# Problem to solve
Give the total number of lines in the data below that include "icon", and nothing else.

# Dataset extract
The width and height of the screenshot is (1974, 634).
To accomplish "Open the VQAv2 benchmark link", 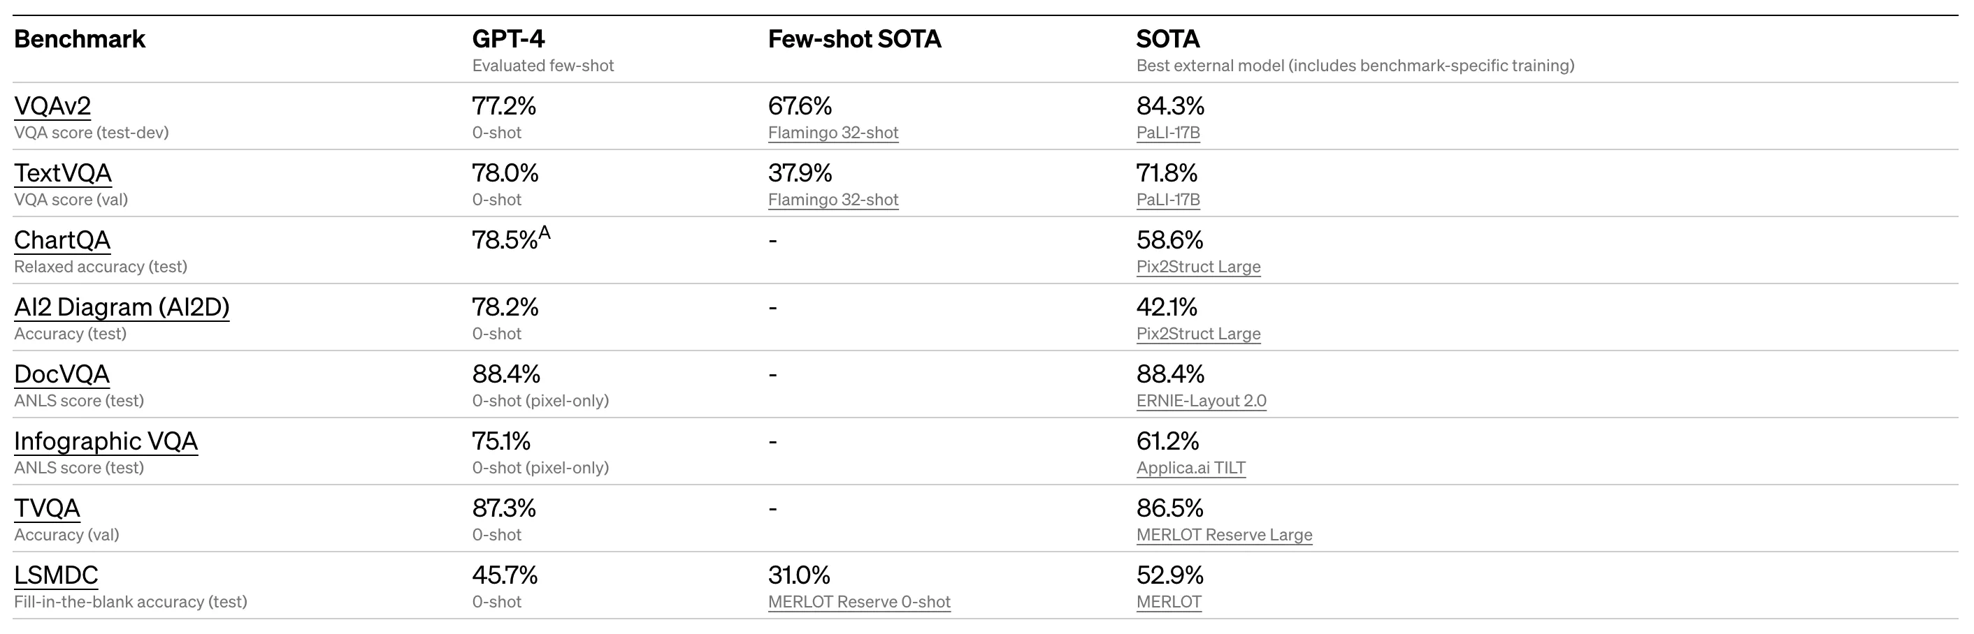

...

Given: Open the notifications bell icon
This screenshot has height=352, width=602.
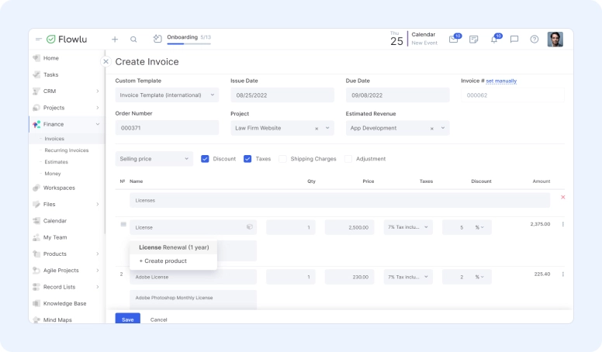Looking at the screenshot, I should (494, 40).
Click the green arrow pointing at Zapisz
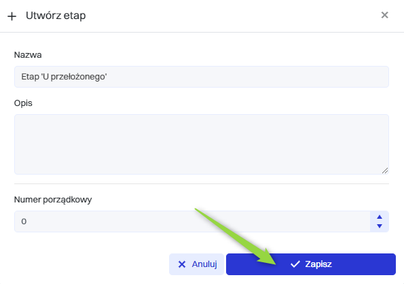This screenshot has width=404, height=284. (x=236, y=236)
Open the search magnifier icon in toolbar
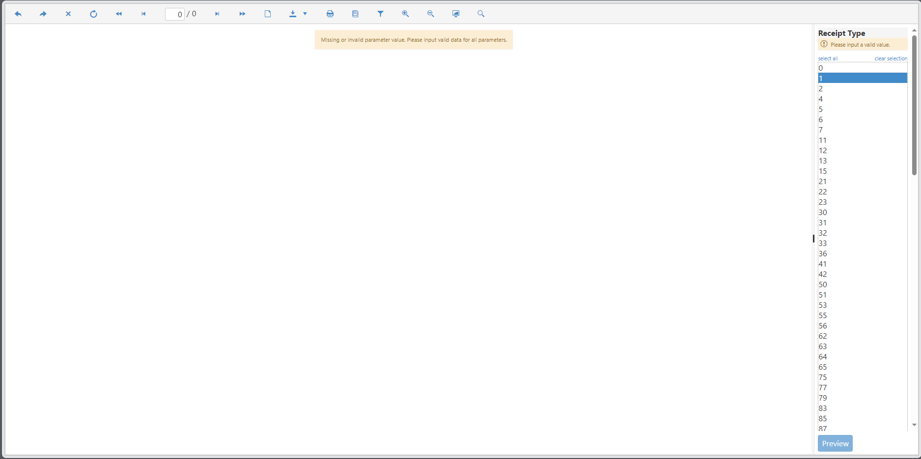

...

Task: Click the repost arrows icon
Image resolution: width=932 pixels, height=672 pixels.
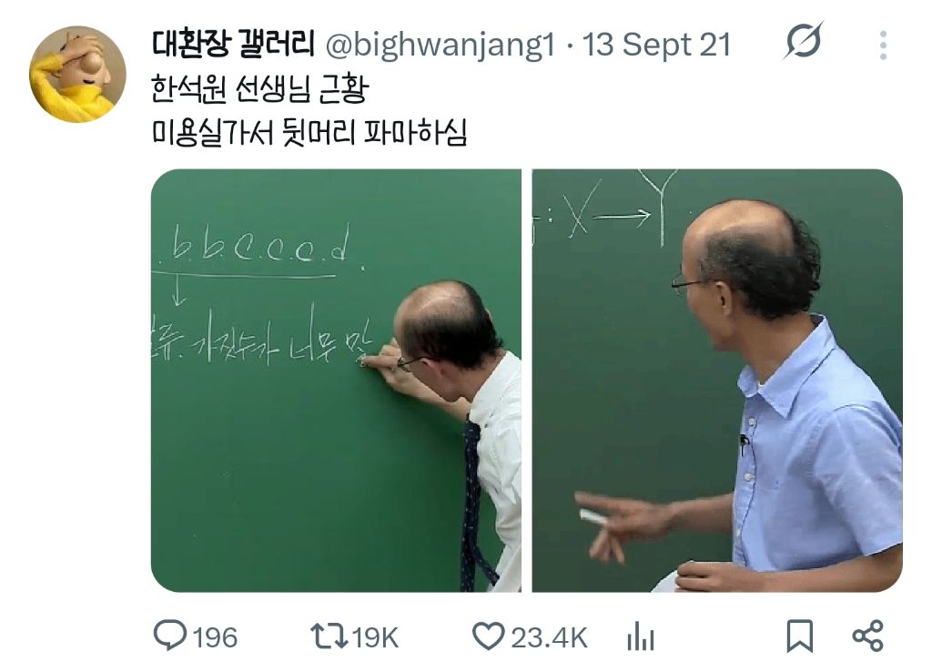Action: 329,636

# Task output
3